Exploiting pathogenic Escherichia coli to model transmembrane receptor signalling

Abstract

Many pathogens deploy a sophisticated virulence effector repertoire to promote their colonization, entry, survival and dissemination within mammalian hosts. Many of these subversive effectors target the cellular actin cytoskeleton. Upon adhesion to host intestinal cells, enteropathogenic and enterohaemorrhagic Escherichia coli (EPEC and EHEC, respectively) induce dramatic reorganization of the host-cell actin cytoskeleton to promote their intimate attachment, a phenotype associated with disease in humans and animals. EPEC and EHEC uniquely deliver their own receptor termed translocated intimin receptor (Tir) into the target-cell plasma membrane to trigger actin-pedestal assembly, which is engaged by the bacterial surface protein intimin.
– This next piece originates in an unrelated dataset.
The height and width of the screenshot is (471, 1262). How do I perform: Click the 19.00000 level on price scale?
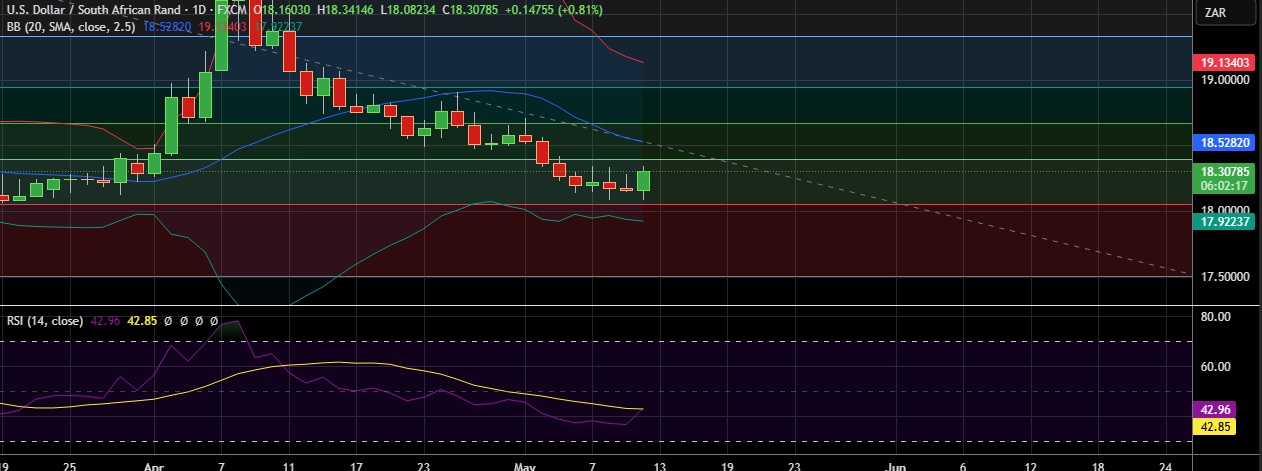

This ligand–receptor mimicry provides a tractable experimental system to dissect eukaryotic transmembrane-receptor signalling. We discuss how studies of intimin have provided important insights into the molecular basis of ligand–receptor interaction, and have also revealed how intimin binding induces Tir clustering to trigger intracellular actin polymerization. The translocated EPEC receptor Tir is tyrosine-phosphorylated. We consider how EPEC Tir can be used to model host tyrosine-kinase signalling and adaptor-protein docking at cellular transmembrane receptors, including those controlling immunological-synapse and focal-adhesion formation. The translocated EHEC O157:H7 receptor Tir is not tyrosine-phosphorylated. We discuss how it can be used to decipher tyrosine-kinase-independent signalling cascades at the plasma membrane. We discuss the prospects for exploiting the adaptor-like EHEC O157:H7 effector EspF_U to provide insights into the regulation of cellular nucleation-promoting factors such as neural Wiskott–Aldrich syndrome protein, and to probe for other factors that control Arp2/3-dependent actin assembly at the plasma membrane.